Dataset records START
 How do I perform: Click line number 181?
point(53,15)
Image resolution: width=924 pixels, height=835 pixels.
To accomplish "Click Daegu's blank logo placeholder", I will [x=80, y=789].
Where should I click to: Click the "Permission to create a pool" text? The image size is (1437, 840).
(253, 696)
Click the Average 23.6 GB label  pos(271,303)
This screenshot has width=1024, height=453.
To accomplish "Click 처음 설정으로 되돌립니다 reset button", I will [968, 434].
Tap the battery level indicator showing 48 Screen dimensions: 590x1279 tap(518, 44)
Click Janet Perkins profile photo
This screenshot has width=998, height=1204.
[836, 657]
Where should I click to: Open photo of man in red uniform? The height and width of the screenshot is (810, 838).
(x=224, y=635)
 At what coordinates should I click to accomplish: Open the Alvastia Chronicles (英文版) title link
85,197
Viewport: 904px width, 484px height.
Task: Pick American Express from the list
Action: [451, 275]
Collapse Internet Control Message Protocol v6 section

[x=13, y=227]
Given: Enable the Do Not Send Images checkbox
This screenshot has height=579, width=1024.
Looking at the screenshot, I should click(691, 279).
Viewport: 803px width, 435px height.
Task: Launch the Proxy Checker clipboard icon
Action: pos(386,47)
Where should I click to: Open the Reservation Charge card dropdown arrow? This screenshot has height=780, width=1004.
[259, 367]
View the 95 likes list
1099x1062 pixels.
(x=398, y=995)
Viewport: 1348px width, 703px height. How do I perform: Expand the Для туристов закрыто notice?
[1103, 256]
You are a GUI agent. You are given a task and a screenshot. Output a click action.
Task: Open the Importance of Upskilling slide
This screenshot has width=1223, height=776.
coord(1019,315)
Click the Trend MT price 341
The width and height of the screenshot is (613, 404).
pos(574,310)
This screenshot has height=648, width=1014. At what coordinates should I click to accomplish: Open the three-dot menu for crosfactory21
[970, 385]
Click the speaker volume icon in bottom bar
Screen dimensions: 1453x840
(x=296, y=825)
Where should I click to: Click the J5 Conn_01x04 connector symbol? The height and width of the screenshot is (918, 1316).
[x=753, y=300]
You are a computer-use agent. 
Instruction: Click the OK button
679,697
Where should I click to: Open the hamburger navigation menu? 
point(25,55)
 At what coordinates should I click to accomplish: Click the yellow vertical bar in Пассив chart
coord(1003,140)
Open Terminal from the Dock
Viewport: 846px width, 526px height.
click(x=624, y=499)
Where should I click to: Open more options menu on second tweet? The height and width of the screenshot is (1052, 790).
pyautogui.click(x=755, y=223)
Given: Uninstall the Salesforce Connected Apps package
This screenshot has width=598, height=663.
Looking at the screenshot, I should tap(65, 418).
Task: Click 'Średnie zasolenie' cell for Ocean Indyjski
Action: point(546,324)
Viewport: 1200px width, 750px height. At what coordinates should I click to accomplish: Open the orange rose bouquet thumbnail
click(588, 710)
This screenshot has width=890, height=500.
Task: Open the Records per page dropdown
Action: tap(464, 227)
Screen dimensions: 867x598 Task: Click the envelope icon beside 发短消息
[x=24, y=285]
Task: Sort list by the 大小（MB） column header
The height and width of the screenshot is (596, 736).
Dataset records END
Instructions for the task = Total lines holding "will" in the records: report this figure alone.

Output for this exercise = 2